As time wore on, Sir Denis Lionel recovered from the effects of his wound, and was enabled once more to mingle in society. Lucy Stapleton follows him to a bal masqué at "Stanfield House," where she disturbs a very philosophic tête-à-tête with Mary Ingleby, but being discovered by her inconstant lover, with a phial of prussic acid in her possession, as he deems, for the destruction of her rival, but as it really turned out for her own miserable self, a scene of violent recrimination ensues, the beautiful, too confiding, too ardent, Creole, is discarded for ever from his bosom, and she becomes a lunatic-and by Lord Saxondale's mysterious agency, attended upon and soothed and comforted and ultimately cured, by the more than sisterly kindness of Mary Ingleby.

A severe trial, however, awaited Mary in this "sister of charity" office, for she is shown the love letters of Stephen Gray, and which, intended for her, have been directed to Miss Stapleton—a mistake which is naturally not cleared up till a happy conclusion is brought about through Lord Saxondale's agency. A scene in which the aforesaid noble agent of good, makes a rich but nefarious uncle of Stephen's, a Mr. Cincinnatus Tibbs, disgorge a part of his ill-gotten wealth, in favour of his neglected nephew, by threatening disclosures of an infamous character, is at once forcibly and amusingly told.

The progress of that portion of the story which more particularly refers to the main characters, has, it is to be observed, to be frequently interrupted to introduce sketches of life, in which the English MonteChristo ever enacts the same part of the mysterious rewarder of virtue and the punisher of vice. One of the most remarkable incidents of this kind is associated with the person of Mr. Hamilton Smyth, who, wishing to dispose of his wife in favour of a certain Sir John Fungus, his abominable prospects are frustrated by Lord Saxondale, who brings about a divorce between the parties, only to have the pleasure of informing Mr. Smyth a few days afterwards, that his repudiated partner has just fallen into the enjoyment of a large fortune!

Another by-plot is occupied with the loves of Cecil Loveton and of Annie Leslie, a vivacious and pretty performer of genteel comedy, but of unblemished reputation; and the honourable progress and conclusion of the said loves is more consonant with poetical justice, than satisfactory as an example. Behind the scenes, where our young heroes, Sir Denis Lionel, Cecil Loveton, and their mutual friend Captain Sinclair, spend no small portion of their time, we are also introduced to a Major Sangley, a ruffianly duellist, who lives by intriguing, gambling, bullying, and fighting! Sir Denis Lionel only prevents Cecil being victimised into fighting with the scoundrel, by bearding him in his own den, taxing

him with villany and crime, and with full exposure if he did not at once leave the country; and this was only accomplished at the imminent risk of his life.

-- Rows --

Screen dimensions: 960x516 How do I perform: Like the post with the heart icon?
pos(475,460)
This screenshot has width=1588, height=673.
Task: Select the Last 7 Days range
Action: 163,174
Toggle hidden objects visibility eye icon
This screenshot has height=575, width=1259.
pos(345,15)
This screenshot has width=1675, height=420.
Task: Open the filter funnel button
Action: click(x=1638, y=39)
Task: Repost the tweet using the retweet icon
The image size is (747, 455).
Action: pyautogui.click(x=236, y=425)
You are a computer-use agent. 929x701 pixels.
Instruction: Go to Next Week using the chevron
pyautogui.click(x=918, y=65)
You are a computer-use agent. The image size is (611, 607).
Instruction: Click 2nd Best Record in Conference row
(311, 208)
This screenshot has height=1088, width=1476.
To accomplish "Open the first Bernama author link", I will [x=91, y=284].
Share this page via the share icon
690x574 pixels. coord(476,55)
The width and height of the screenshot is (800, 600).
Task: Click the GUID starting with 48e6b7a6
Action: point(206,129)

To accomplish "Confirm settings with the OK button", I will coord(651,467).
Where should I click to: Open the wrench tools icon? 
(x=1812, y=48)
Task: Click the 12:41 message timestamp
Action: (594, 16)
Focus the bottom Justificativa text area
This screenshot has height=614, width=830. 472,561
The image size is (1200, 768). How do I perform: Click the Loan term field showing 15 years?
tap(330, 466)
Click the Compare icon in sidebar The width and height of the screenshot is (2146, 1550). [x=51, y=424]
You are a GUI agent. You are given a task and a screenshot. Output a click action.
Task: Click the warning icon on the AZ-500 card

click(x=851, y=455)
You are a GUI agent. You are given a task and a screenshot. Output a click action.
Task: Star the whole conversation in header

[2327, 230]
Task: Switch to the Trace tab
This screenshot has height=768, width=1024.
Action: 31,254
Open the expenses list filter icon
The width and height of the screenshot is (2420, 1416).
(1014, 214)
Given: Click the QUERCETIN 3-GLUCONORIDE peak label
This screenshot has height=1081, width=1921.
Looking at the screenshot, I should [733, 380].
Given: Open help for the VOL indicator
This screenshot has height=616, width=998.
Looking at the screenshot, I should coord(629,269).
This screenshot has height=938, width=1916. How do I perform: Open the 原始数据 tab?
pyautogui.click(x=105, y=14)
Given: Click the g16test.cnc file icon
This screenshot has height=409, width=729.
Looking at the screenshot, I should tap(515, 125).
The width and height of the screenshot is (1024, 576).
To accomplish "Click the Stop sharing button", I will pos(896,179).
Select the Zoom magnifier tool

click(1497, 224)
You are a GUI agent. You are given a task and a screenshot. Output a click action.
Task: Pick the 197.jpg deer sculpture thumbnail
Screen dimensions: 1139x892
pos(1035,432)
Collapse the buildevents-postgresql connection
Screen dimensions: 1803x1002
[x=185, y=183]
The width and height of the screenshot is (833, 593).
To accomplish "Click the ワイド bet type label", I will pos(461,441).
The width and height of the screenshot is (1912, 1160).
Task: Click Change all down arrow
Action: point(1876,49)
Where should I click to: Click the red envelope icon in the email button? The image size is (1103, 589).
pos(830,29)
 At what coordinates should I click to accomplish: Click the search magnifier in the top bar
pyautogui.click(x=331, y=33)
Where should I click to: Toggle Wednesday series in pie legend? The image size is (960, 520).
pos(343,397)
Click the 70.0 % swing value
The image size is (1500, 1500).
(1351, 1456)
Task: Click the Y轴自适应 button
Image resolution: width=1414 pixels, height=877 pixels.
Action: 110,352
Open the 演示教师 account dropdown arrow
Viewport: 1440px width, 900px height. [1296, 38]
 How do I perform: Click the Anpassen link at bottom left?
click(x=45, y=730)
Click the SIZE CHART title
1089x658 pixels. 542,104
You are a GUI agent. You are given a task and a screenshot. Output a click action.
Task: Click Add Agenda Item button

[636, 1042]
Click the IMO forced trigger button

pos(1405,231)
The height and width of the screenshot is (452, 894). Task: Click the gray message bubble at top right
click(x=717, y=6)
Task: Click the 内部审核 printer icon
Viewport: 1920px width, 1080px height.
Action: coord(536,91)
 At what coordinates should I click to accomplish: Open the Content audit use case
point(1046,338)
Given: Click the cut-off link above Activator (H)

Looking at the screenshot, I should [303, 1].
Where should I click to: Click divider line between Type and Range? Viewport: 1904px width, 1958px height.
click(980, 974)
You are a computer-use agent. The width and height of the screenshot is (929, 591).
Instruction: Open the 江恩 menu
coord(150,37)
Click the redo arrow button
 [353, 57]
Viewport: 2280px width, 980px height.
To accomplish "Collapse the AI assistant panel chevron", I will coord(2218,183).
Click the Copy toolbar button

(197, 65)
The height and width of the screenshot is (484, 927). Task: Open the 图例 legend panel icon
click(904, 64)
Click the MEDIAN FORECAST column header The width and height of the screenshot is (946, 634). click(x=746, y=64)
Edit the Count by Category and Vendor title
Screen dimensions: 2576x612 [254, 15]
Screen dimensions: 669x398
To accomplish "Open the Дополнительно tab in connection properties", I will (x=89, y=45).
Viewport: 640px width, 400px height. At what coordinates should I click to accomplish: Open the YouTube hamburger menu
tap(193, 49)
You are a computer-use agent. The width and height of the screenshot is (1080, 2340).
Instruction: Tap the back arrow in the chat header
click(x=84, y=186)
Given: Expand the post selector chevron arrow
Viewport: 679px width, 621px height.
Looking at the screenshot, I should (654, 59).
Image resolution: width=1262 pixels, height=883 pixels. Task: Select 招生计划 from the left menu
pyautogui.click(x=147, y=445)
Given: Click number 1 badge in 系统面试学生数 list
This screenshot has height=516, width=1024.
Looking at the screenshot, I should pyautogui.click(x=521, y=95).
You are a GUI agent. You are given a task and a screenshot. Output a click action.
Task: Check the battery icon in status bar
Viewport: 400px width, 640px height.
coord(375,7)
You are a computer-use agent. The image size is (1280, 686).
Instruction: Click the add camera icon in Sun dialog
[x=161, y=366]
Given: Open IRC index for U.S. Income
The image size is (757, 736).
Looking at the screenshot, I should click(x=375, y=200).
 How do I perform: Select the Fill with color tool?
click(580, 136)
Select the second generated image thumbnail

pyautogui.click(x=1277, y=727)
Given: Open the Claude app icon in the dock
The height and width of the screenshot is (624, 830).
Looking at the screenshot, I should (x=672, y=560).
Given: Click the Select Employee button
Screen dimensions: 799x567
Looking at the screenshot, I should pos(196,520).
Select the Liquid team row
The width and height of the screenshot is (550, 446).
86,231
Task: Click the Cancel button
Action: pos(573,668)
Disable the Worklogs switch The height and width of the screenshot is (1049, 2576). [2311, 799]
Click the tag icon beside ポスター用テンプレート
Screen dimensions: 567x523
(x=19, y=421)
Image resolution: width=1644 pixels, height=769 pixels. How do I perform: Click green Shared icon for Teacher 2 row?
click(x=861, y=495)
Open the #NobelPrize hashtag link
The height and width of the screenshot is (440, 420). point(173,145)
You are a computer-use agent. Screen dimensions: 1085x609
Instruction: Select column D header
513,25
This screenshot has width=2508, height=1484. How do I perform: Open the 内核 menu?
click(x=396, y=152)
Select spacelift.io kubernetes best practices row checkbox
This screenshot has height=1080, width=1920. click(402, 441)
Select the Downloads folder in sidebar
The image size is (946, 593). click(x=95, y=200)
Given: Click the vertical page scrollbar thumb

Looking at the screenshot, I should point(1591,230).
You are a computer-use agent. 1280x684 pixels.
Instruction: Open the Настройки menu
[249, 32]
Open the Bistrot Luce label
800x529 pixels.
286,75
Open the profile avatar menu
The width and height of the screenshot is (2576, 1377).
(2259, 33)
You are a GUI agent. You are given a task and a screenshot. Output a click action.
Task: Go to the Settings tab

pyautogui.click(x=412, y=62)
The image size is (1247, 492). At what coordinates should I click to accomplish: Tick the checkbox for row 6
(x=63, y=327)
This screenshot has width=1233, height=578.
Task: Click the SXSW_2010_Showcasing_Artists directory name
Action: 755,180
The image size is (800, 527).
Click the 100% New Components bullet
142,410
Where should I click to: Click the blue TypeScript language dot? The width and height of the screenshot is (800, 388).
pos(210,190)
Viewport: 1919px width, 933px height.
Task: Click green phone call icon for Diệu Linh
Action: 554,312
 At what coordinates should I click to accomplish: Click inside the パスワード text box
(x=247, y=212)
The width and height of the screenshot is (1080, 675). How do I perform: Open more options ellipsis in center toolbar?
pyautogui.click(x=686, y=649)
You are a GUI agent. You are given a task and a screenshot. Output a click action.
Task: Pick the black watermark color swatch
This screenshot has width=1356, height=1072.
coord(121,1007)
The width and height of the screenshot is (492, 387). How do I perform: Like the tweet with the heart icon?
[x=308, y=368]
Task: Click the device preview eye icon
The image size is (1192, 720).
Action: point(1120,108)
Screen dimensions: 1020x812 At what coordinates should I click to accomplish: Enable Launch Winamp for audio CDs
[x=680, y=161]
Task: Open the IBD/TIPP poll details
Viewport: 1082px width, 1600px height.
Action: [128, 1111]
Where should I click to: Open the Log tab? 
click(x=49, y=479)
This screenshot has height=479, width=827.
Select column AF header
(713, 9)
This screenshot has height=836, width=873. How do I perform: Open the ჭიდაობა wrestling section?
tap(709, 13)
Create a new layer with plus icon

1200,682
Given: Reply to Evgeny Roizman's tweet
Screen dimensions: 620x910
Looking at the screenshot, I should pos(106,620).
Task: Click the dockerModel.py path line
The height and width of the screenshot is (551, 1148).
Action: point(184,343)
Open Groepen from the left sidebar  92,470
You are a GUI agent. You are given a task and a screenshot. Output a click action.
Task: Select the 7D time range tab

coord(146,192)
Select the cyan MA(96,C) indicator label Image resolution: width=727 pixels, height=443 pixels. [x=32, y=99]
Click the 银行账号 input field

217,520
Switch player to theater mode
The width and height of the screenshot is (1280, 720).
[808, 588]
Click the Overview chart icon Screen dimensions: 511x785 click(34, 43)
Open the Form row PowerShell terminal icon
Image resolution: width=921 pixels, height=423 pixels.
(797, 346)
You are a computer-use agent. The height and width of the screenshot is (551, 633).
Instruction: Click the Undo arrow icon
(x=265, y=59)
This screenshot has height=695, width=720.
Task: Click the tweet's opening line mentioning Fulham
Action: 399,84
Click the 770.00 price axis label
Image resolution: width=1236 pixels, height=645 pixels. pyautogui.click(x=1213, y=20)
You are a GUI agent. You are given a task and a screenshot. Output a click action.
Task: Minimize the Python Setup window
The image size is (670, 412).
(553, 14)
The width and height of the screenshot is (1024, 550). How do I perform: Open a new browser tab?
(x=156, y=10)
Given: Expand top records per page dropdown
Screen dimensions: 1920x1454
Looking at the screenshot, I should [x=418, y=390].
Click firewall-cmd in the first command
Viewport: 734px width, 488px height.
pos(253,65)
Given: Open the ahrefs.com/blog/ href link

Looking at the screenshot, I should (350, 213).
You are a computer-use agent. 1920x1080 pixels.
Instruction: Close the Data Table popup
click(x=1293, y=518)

-- Stated exercise 1 --
Translate this sentence from the plot summary into Spanish: "The progress of that portion of the story which more particularly refers to the main characters, has, it is to be observed, to be frequently interrupted to introduce sketches of life, in which the English MonteChristo ever enacts the same part of the mysterious rewarder of virtue and the punisher of vice."
-- Stated exercise 2 --
Resume the plot summary after its final sentence and carry it further.

-- Answer 1 --
La marcha de aquella parte de la historia que se refiere más particularmente a los personajes principales tiene, como cabe observar, que interrumpirse con frecuencia para introducir estampas de la vida, en las que el Montecristo inglés desempeña siempre el mismo papel de misterioso recompensador de la virtud y castigador del vicio.

-- Answer 2 --
Another episode, the least pleasing in the book, is that of the blaze young Marquis of Longlands, who is introduced reading a whole budget of billets-doux while lounging at his breakfast, attended upon by two ridiculous characters, a finical French valet and an impudent young tiger, and who, after proposing for, and being rejected the same morning by Lady Stanfield's daughter, who prefers our gallant friend Captain Sinclair, is led through the agency of the English Monte Christo to scenes of squalor and poverty, such as are only to be met with in vast cities, where rank and rags confront and jostle one another, and where the discovery of a lost child is made to arouse a sense of justice due to a certain Ellen, woo'ed, won, and deceived by the marquis as the simple commoner, Walter Herbert.

Lord Saxondale has an efficient minister in his works of beneficence, in a certain Mr. Alfred Crouch, an old man in black-lame—and with a stooping figure, always grumbling, but always working steadfastly and with almost super-human skill in his noble master's cause. By means of Crouch, Morley the drunkard is reclaimed, and, when thoroughly cured, his wife is restored to him, and this is the most truly affecting incident in all the scenes of the English Monte Christo's enactment.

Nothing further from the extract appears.